Every day, millions of actions are being performed by you, me and everyone else in this world; aware actions, unaware actions, wanted actions, unwanted actions and many more. Every action performed costs energy. This energy is stored in our body and is obtained by eating certain food. Some actions are more common then others. For example: we walk every day, we write every day, we climb up and down stairs every day and many more. One thing younger people have to do every (school) day is lifting up their schoolbag to carry it on their shoulder…
The actions involved here are:
– the moving down of your arm towards the floor
– the getting hold of the bag itself
– the picking up of the schoolbag
– the rising of the schoolbag to shoulder height
– the moving of the one arm through the schoolbag-strap
The actual drawings of these actions can be found on page 3.
When these schoolbags get lifted up, it costs energy. However, these bags also gain energy; Potential Energy. The potential energy (Ep) is found b y multiplying the weight of the bag by the height that the bag is lifted up to. In letters:
Ep = (W) * H, or (M * G) * H (M)
W (weight, N) is the same as M (mass, Kg) * G (gravitational pull, N/Kg)
When we apply this formula to the situation with the schoolbags, and use average numbers for weight of school bag and height of student, this formula is obtained:
Ep = M * G * H
= 7.5(Kg) * 9.81 * 1.60(M)
= 73.575 * 1.60
= 118 (J) to 3 S.F.
The potential energy is equal to the work done because instead of multiplying the weight (or force) by the height, it is multiplied by the distance. Work:
W = F * D (or height)
W/Ep = F * H (or distance)
There are also different forms of energy in this simple and short (series of) action(s). The energy stored in our bodies is called chemical energy. When we perform an action, this chemical energy is converted to kinetic energy (the movement). When an object is lifted up, more chemical (body) energy is being burnt and converted into both kinetic and potential energy. However the potential energy is in the object itself.
In this situation, the schoolbag would contain the energy, so when we lift up the schoolbag, chemical energy (in our body) is converted into kinetic (moving) and potential (height) energy.
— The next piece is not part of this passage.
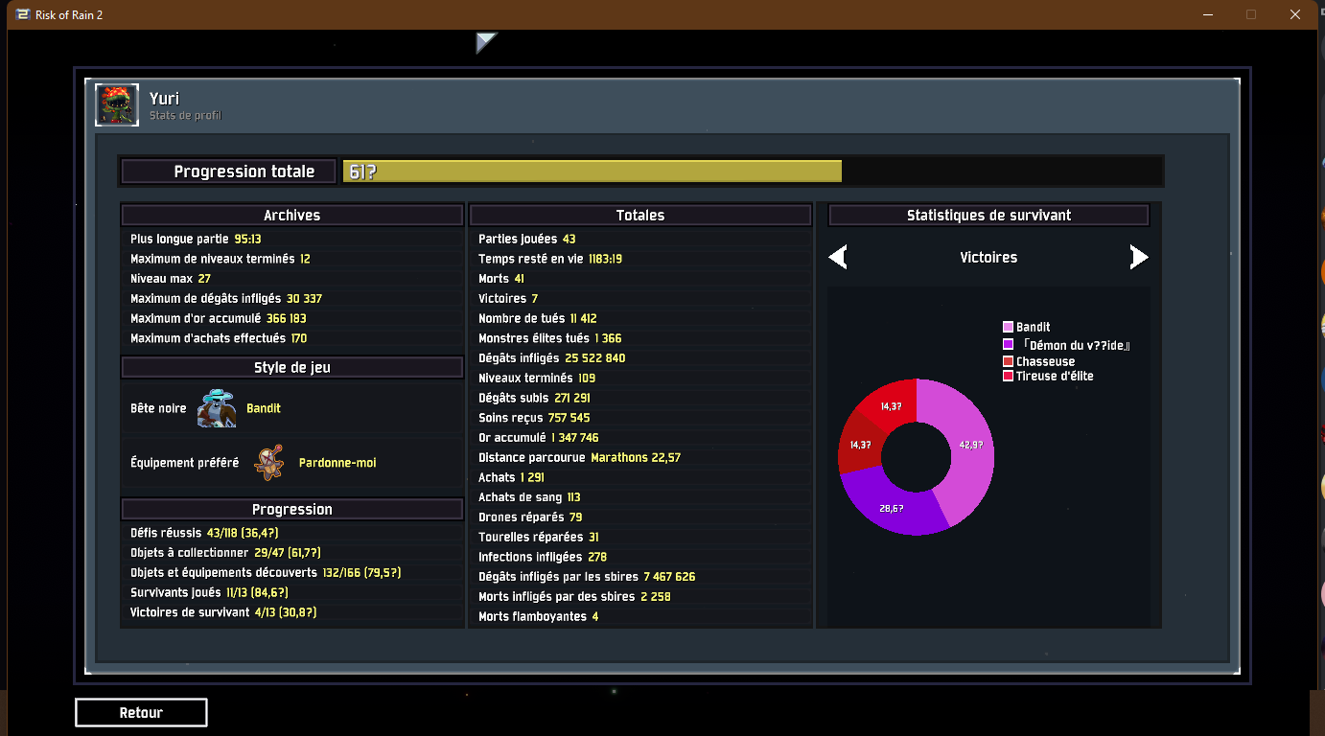Show previous survivor statistic with left arrow
The height and width of the screenshot is (736, 1325).
tap(838, 257)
Due to friction, however, some energy is lost. This friction can be air resistance and is lost as heat or sound. In other words, some of the energy used is not used as useful energy, due to friction.
When this action is related to the areas of interaction, the most likely area of interaction would be health and social education. There are thousands, if not millions, of people with back problems. There are many reasons for this but one main reason is that they have carried too heavy objects, for too long a time. It has become a serious problem, reaching media in the forms of radio, TV and newspapers, and many medically related people are alarmed by the many kilos of books students have to carry to school and back home every (school) day.
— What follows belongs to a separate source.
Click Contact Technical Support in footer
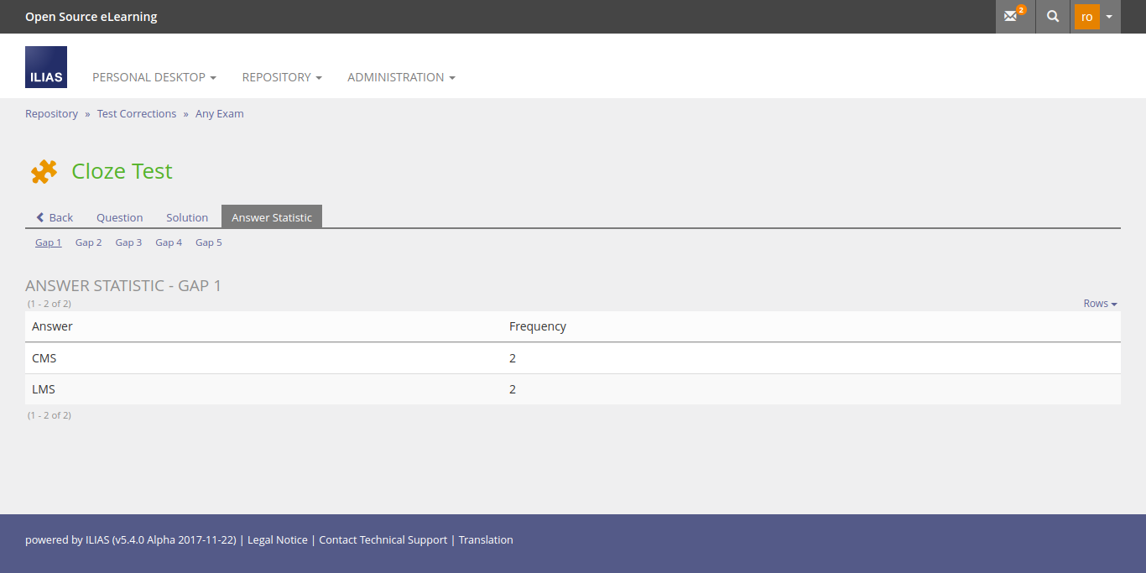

Another aspect of health would be that any action performed, no matter what it is, burns energy. Things like sleeping, typing on a computer and moving your eyes around to see what’s going on. From the littlest thing to the most impossible exhausting exercise, it all burns energy. This energy does not last forever, but if we eat enough healthy and ‘energy-containing’ food (carbohydrates), we can replace the used up energy by new, fresh chemical energy.
In conclusion, it can be said that every single thing we do, or think of, burns some (or lots of) energy from our chemical energy storage inside our bodies. Lifting up a schoolbag costs 118 (J) of energy every time it is lifted, which happens several times a day. We can get very tired of this and we can even get tired from just moving around with our schoolbag on our shoulders. This is because every movement we make we do burn some energy, which does not last forever.
From this project I have learned that we burn at least some energy in everything we do and that we must eat a healthy diet that gives you enough energy to last another day.
The reason I chose this action is that I find my schoolbag far too heavy sometimes. This is mainly due to the fact that we have loads of homework, and all these huge books we need for every class. A possible solution might be that we get less homework and don’t have to bring those big, heavy books to class…
If we lift up our schoolbag on average 10 times a day, that will result in
10 * 118 (J) = 1180 (J) When this result is compared to swimming (which has an energy transfer rate of 500 J/s)
then lifting up our schoolbag to our shoulders burns just as much energy as
nearly 2.4 seconds of swimming. 500 * 2.4 = 1200 (J).
An apple is 400 (KJ), or 400000 (J). This is equal to the energy burnt when
we lift up our schoolbag 3390 times (nearest whole number) after using the equation:
400000 (J) / 118 (J/bag lifting) = 3389.83 times lifting.
So when we lift up a schoolbag 3390 times, we have burnt the energy in 1 apple.
All in all, we take in loads of energy, and we burn loads of energy: Keep it balanced!!!
Note: in the above essay, friction is ignored.